Clarinda, Kevin's friend who introduced him to the church, made steak chili for him once, and he decided to make it for us so. Just so you don't get the wrong idea, Clarinda is my friend, too. And why wouldn't she be? She is wonderful. And if she hadn't been Kevin's friend, Kevin and I may have never left. Yes, we owe a lot to the lovely Clarinda. But she was Kevin's friend before I even knew her, so she is listed as "Kevin's Friend."



Here is the whole pot before it simmers down. It thickens and darkens as it simmers.



Isn't this little cornbread muffin the cutest thing you've ever seen? I will refrain from giving you the recipe because, quite frankly, it was a new recipe and not a big hit. We wanted to try a recipe that had pieces of whole corn in it, and this one turned out to be mostly corn and only a little bit of cornbread. Bluuck.


Grill the steak and cut it into very, very small pieces. You don't want to get a bite of nothing but steak. Kevin calls it 'nibble size.'

Black Bean and Steak Chili
2 - 6 ounce steaks, grilled and diced
2 sandwich bags of frozen roasted tomato puree - or 2 cans of tomatoes, 1 chopped red or green pepper, and 1 chopped onion
2 cans black beans, or 3 cups cooked black beans
2 T chili powder
1 T paprika
1 t salt
dash cayenne
Add tomatoes, pepper and onions to large pot and simmer until tender. Then add everything except the beans. If you are using the roasted tomato puree, add everything except beans to the pot. Let it simmer for 30 minutes on medium heat. Add beans and continue to simmer long enough to heat them thoroughly. Add water to desired thickness.

Monday, December 1, 2008

Turkey Noodle Soup

What do you do with the leftover turkey? Make soup, of course!

Sometimes noodle recipes call for salt, but I don't like to knead noodle dough with salt because it cuts into my hands. Salt the water instead. Also, the standard is to use 1 egg for each person, but I think that is too much. 1/2 egg is more like it. It really isn't an exact science - you can have wildly different ratios of eggs to flour and they will still be perfect.

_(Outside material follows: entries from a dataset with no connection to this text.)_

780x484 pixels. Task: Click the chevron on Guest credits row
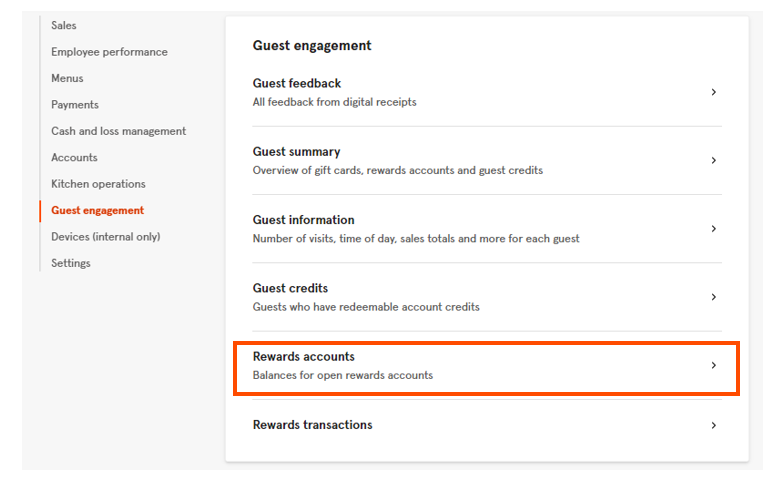point(713,297)
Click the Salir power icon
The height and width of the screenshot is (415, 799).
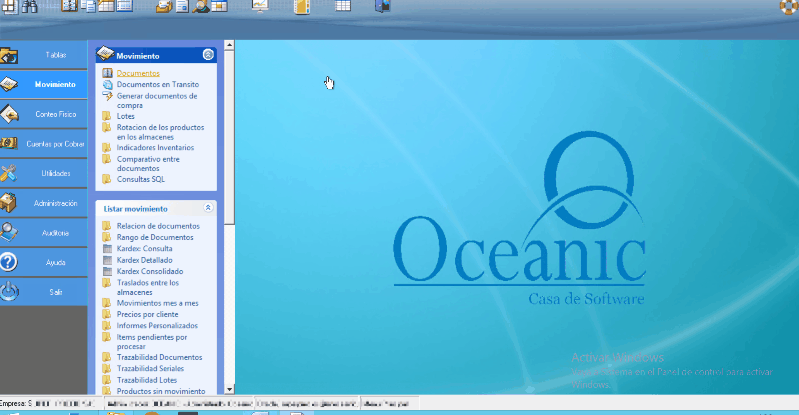click(x=9, y=292)
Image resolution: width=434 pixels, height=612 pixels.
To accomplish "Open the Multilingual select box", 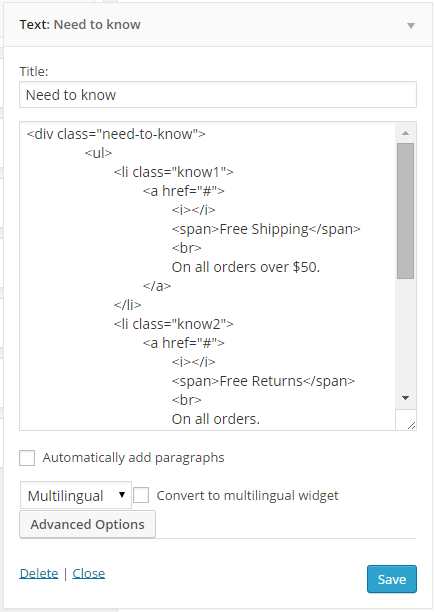I will (76, 496).
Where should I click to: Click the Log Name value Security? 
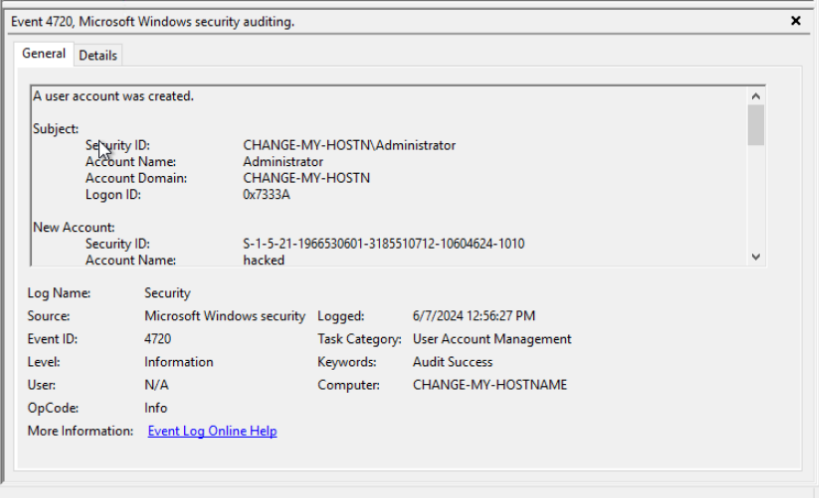pos(167,293)
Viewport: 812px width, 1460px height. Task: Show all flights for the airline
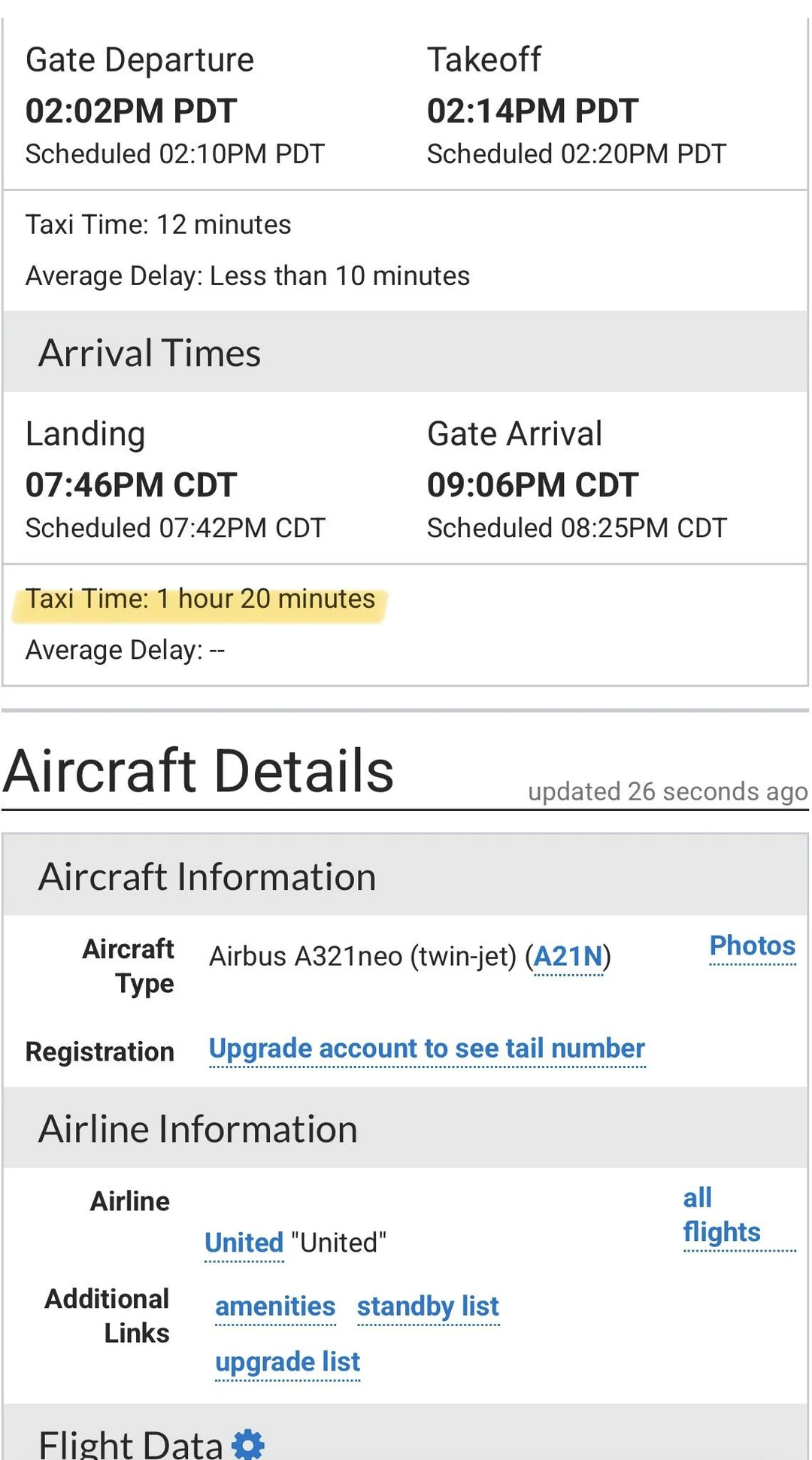tap(720, 1216)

The noodle sheet should be smooth and elastic - but it doesn't have to be perfectly square.

When the noodles come out, just put them on a dowel and let 'em hang while you finish the rest of the noodles.

Here they are - hanging around and waiting for you to use them. The best thing about fresh noodles is how tender and fluffy they are.

Turkey Noodle Soup
2 carrots, diced
3 stalks celery, diced
3 T food storage onions
1-2 C turkey
2 T chicken broth
sea salt
noodles made from 2 eggs
Cover the turkey carcass in water and boil a couple of hours. Strain and put everything except the noodles into the turkey water and cook on low. Make the noodles while the veges cook. Turn up the heat and let it come to a boil right before you finish the noodles. Add the noodles and boil 3-5 minutes until they are tender.
Noodles
2 eggs
2 T water
2-3 C whole wheat pastry flour, whole wheat flour, or all purpose flour

Beat the eggs lightly with the water and mix with 1-2 cups of flour. Knead lightly, adding more flour until it creates a firm ball. Press it into a flat disk and run it through the noodle maker. Keep folding the noodle sheet and running it through, creating thinner sheets until it is smooth and elastic and fairly thin. I usually stop at setting #4. Then run it through the fat noodle cutter. If you don't have a noodle maker, come to my house and make them, or roll out the dough and cut it into 1/4 inch strips with a butter knife.